_Given passage_.
▬▬▬▬▬▬▬▬▬▬

It’s very easy for a movie like Companion to miss the mark with the same stuff we’ve seen before. I don’t blame Warner Bros. Discovery who distributed the movie through New Line Cinema for dumping it in late January.
Companion is the ying to the yang that was Subservience, which opened in September of last year. But this movie answers the biggest question I had after seeing it – Why did they give the androids sexual anatomy? It wasn’t a question in that movie if the father of the family was going to have sex with the android played by Megan Fox, but when.
Companion gives us a story that has been told before in The Stepford Wives, Westworld, Cherry 2000, Demon Seed, Blade Runner and even the old Twilight Zone episodes. Most of this movie’s cast wasn’t even born yet when those movies were released. Hell, their parents were still kids themselves. Drew Hancock, who wrote and directed this movie, doesn’t act like he’s touching on anything knew. But he weaves a nice story that I won’t give much away except what has been already shown in the trailers.

▬▬▬▬▬▬▬▬▬▬

_Directive 1_.
Reproduce the part of the Companion review from "It’s very easy" up to and including "in late January.".

▬▬▬▬▬▬▬▬▬▬

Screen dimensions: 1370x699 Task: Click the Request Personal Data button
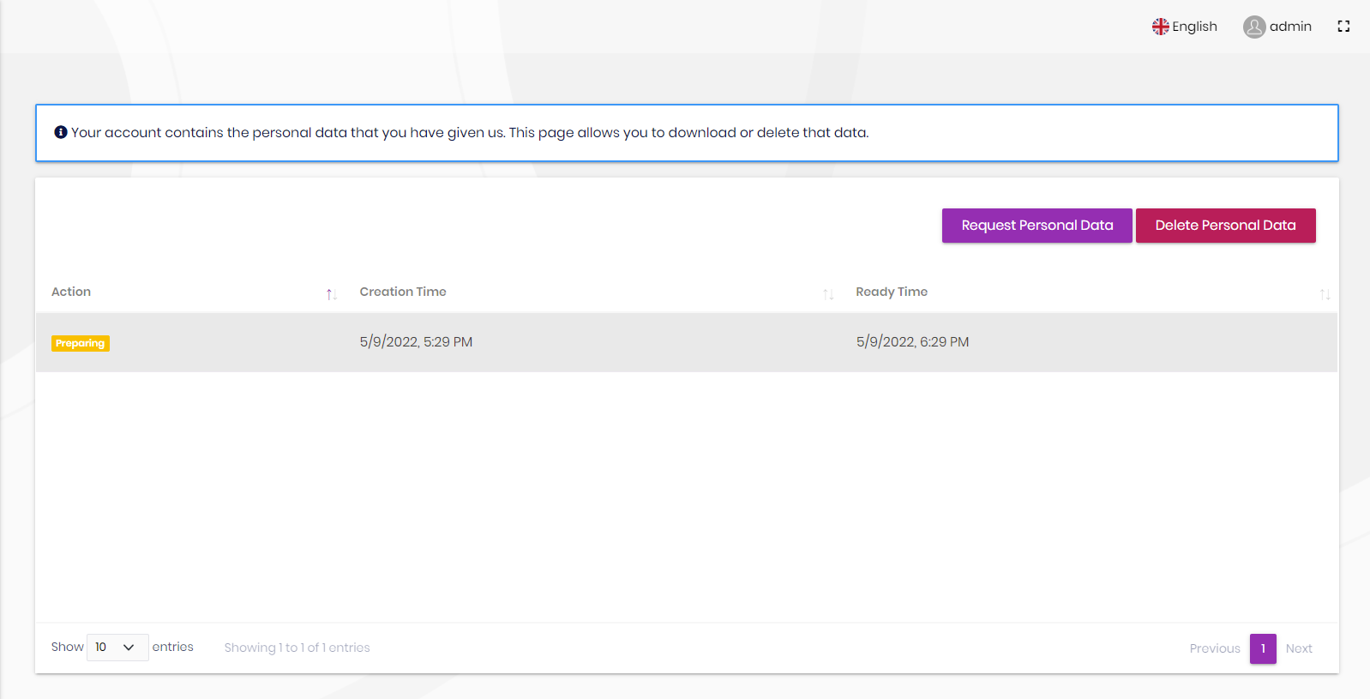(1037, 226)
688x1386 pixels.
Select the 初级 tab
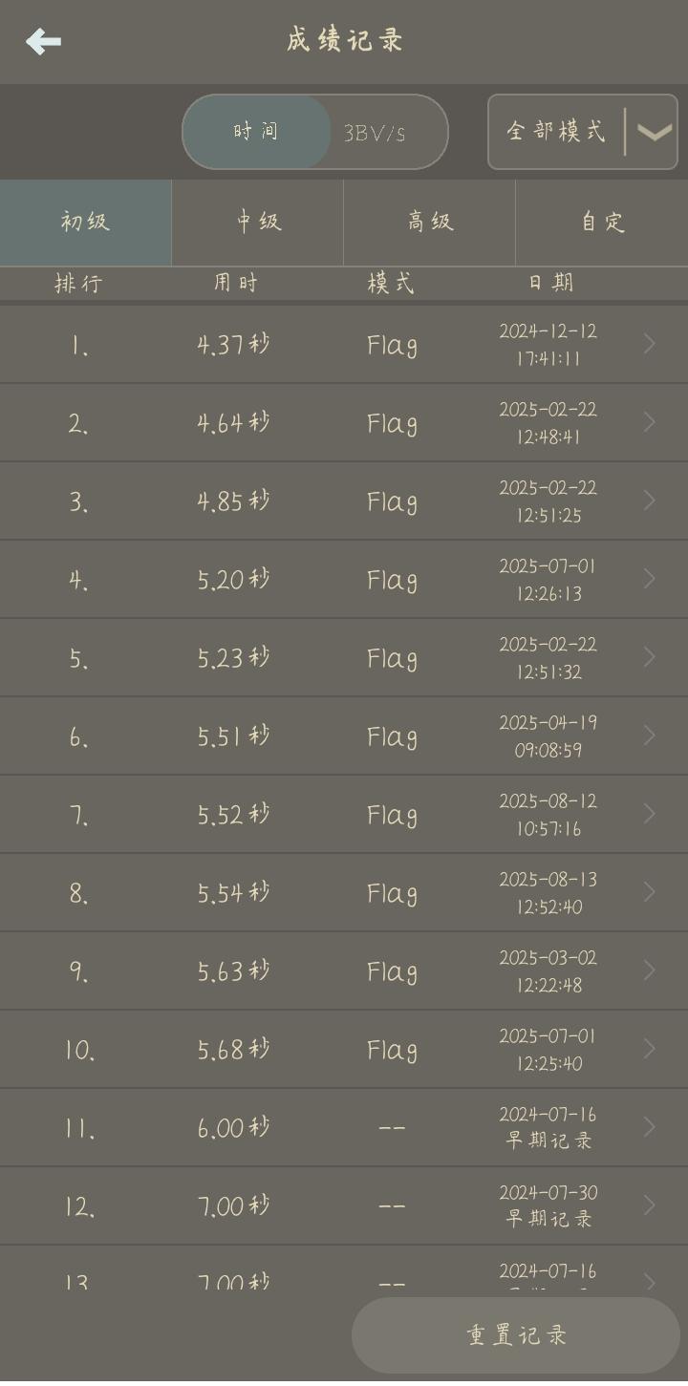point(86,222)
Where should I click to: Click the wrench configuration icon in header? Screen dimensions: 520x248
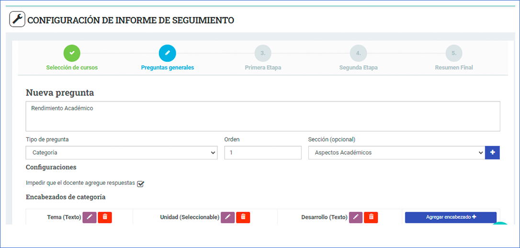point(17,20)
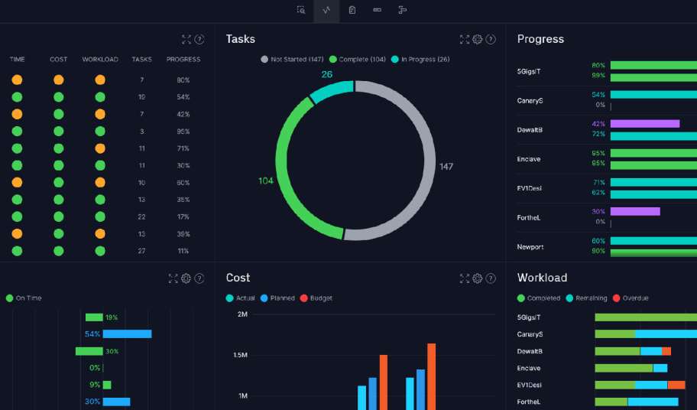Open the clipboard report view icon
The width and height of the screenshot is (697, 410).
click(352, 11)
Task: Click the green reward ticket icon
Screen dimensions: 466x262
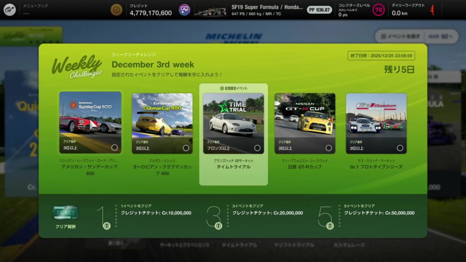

▬▬▬▬▬▬▬▬▬▬

_Directive 2_.
Please write out the lines of the listing from the line with "Where should I" through the end of the listing, both ends included, and leave the pictures out.

_Exercise result 1_.
It’s very easy for a movie like Companion to miss the mark with the same stuff we’ve seen before. I don’t blame Warner Bros. Discovery who distributed the movie through New Line Cinema for dumping it in late January.

_Exercise result 2_.
Where should I click to: Click the wrench configuration icon in header? Screen dimensions: 520x248
point(17,20)
Open the clipboard report view icon
The width and height of the screenshot is (697, 410).
click(352, 11)
Task: Click the green reward ticket icon
Screen dimensions: 466x262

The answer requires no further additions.